Supplied text:
◇ ◇ ◇
Pollinator-friendly Planting for World Bee Day
On 20 May, World Bee Day, Islington Comms team member Miles joined the Clerkenwell Pollinator Project’s day of events held in St John’s Garden.
The project, which is council-funded and resident-led, has been monitoring Clerkenwell’s pollinators and the plants they visit the most. This has informed their planting choices this year, and they were out on Wednesday with earth, trowels, sunflowers, wallflowers, lambs ear and geraniums in tow, encouraging local office-goers and visitors to Clerkenwell Design Week to enliven their lunch breaks with some pollinator-friendly gardening.
A diverse mix of volunteers helped out, including local designers, architects, parents, creatives – and coincidentally even one professional from a company selling plants!
Anniki, an architect from Metropolitan Workshop, told me how she’d just been wandering by, as her colleagues had said how lovely it was to have St John’s Garden nearby for a bit of lunchtime nature. She gardens at home on her terrace, tending to tomato plants and sprinkling meadow flowers when she has time. Luke, her colleague, said he’d been planning to just come out and read a book, but had spotted some activity and got stuck in. Both worked away in the Spring sun with smiles on their faces.
Sarah, Luke and Miles joyfully planting
Sarah Wood, the Pollinator Project’s lead, explained to me that hardy geraniums had proved extremely popular with bees. As well as planting their favourite blooms, the Project have spent the Spring installing 15 bee hotels and 6 bee banks across Clerkenwell green spaces and estates, including some fine specimens in St John’s Garden. These habitats will help pollinators thrive, bringing health and happiness to locals – humans and non-humans alike. They’ve received enthusiastic support from residents, says Sarah: “Some of our most enthusiastic gardeners are little ones – when they see the hose pipe pop out, they run down!”
Kabir, who works at OE Electrics just down the road, arrives to help, having been firmly instructed to do so by his wife. “We always see Sarah walking around with her buckets, tending to the park – it’s so appreciated.”
I decide to get involved myself and plant a sunflower, realising at that moment that my jeans have sunflowers on them. Dress for the job you want, I guess! I’m helped by project volunteer Shari, who has lived on the street for years, but says the warm, welcoming park is unrecognisable since Covid. The Friends of St John’s Park group have totally transformed it.
“I grew up in an American suburb with a tight sense of community. I now feel that same sense of neighbourliness thanks to our volunteering with the park. My children love it and have made friends with other local kids.”
She points proudly at two pots with her sons’ names sticking out of them on wooden labels.
The project have produced a Clerkenwell Pollinator Toolkit, to help locals make the most of their gardens, balconies, and window boxes, “and create your own bee buffets”, as Sarah memorably puts it.
◇ ◇ ◇
Entries supplied:
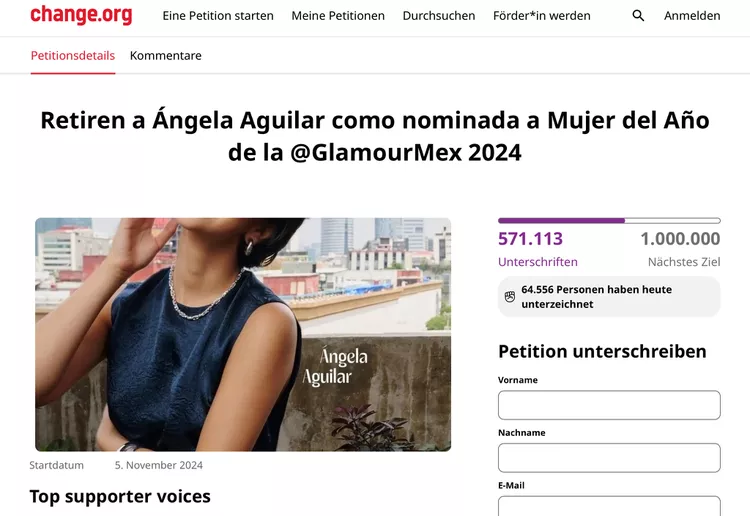Open the Ángela Aguilar petition image
This screenshot has width=750, height=516.
point(243,334)
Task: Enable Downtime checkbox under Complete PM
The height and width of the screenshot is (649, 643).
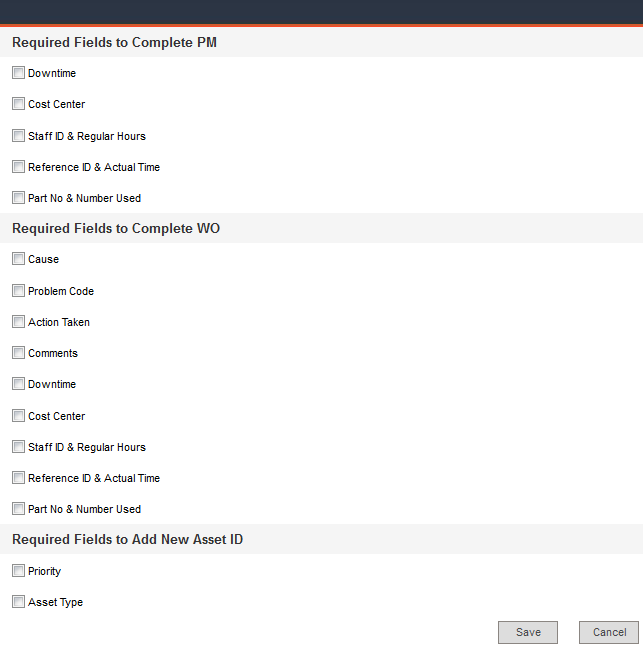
◇ ◇ ◇
Activities:
• 1. Write out the passage of the World Bee Day article that begins at the words "Anniki, an architect" and stops after "on their faces.".
• 2. Answer these questions from the World Bee Day article:
(a) How many bee hotels did the project install across Clerkenwell this Spring?
(b) Which plant did Sarah Wood say had proved extremely popular with bees?
(c) At which company does Kabir work?

Answers to the exercise:
• 1.
Anniki, an architect from Metropolitan Workshop, told me how she’d just been wandering by, as her colleagues had said how lovely it was to have St John’s Garden nearby for a bit of lunchtime nature. She gardens at home on her terrace, tending to tomato plants and sprinkling meadow flowers when she has time. Luke, her colleague, said he’d been planning to just come out and read a book, but had spotted some activity and got stuck in. Both worked away in the Spring sun with smiles on their faces.

• 2.
(a) 15
(b) Hardy geraniums
(c) OE Electrics